**TASK DESCRIPTION:**
Please print each record below exactly as it is written.

(Records from a dataset)
- - - - -

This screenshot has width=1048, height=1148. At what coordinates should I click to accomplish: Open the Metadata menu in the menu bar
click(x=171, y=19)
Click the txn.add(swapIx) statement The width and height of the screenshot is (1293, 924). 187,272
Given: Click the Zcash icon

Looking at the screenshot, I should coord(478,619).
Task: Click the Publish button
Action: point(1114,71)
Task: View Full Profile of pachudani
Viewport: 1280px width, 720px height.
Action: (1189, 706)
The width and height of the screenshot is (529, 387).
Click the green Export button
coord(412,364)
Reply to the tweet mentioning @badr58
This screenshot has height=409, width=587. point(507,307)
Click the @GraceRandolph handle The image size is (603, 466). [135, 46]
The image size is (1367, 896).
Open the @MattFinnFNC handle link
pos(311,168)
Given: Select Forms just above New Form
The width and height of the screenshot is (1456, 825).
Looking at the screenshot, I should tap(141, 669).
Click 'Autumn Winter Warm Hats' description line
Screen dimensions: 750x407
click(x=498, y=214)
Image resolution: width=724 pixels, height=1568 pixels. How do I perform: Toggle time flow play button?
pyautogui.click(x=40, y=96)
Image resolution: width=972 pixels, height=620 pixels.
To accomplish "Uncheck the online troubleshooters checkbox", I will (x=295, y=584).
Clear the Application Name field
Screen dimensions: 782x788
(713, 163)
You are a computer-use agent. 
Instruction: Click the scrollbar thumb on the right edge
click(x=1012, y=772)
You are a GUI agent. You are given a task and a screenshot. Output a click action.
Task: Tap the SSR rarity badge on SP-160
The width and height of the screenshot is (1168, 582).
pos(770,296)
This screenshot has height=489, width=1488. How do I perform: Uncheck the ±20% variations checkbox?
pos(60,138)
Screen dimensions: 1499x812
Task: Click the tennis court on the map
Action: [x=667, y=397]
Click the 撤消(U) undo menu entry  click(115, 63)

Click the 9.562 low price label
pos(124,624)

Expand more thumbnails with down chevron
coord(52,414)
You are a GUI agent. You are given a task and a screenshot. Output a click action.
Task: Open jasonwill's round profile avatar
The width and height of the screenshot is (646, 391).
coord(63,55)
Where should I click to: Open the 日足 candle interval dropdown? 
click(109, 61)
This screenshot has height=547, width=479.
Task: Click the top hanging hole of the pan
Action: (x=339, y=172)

- - - - -

**SOLUTION FOR THIS PROBLEM:**
This screenshot has width=1048, height=1148. At what coordinates should I click to accomplish: Open the Metadata menu in the menu bar
click(x=171, y=19)
Click the txn.add(swapIx) statement The width and height of the screenshot is (1293, 924). 187,272
Given: Click the Zcash icon

Looking at the screenshot, I should coord(478,619).
Task: Click the Publish button
Action: point(1114,71)
Task: View Full Profile of pachudani
Viewport: 1280px width, 720px height.
Action: (1189, 706)
The width and height of the screenshot is (529, 387).
Click the green Export button
coord(412,364)
Reply to the tweet mentioning @badr58
This screenshot has height=409, width=587. point(507,307)
Click the @GraceRandolph handle The image size is (603, 466). [135, 46]
The image size is (1367, 896).
Open the @MattFinnFNC handle link
pos(311,168)
Given: Select Forms just above New Form
The width and height of the screenshot is (1456, 825).
Looking at the screenshot, I should tap(141, 669).
Click 'Autumn Winter Warm Hats' description line
Screen dimensions: 750x407
click(x=498, y=214)
Image resolution: width=724 pixels, height=1568 pixels. How do I perform: Toggle time flow play button?
pyautogui.click(x=40, y=96)
Image resolution: width=972 pixels, height=620 pixels.
To accomplish "Uncheck the online troubleshooters checkbox", I will (x=295, y=584).
Clear the Application Name field
Screen dimensions: 782x788
(713, 163)
You are a computer-use agent. 
Instruction: Click the scrollbar thumb on the right edge
click(x=1012, y=772)
You are a GUI agent. You are given a task and a screenshot. Output a click action.
Task: Tap the SSR rarity badge on SP-160
The width and height of the screenshot is (1168, 582).
pos(770,296)
This screenshot has height=489, width=1488. How do I perform: Uncheck the ±20% variations checkbox?
pos(60,138)
Screen dimensions: 1499x812
Task: Click the tennis court on the map
Action: [x=667, y=397]
Click the 撤消(U) undo menu entry  click(115, 63)

Click the 9.562 low price label
pos(124,624)

Expand more thumbnails with down chevron
coord(52,414)
You are a GUI agent. You are given a task and a screenshot. Output a click action.
Task: Open jasonwill's round profile avatar
The width and height of the screenshot is (646, 391).
coord(63,55)
Where should I click to: Open the 日足 candle interval dropdown? 
click(109, 61)
This screenshot has height=547, width=479.
Task: Click the top hanging hole of the pan
Action: (x=339, y=172)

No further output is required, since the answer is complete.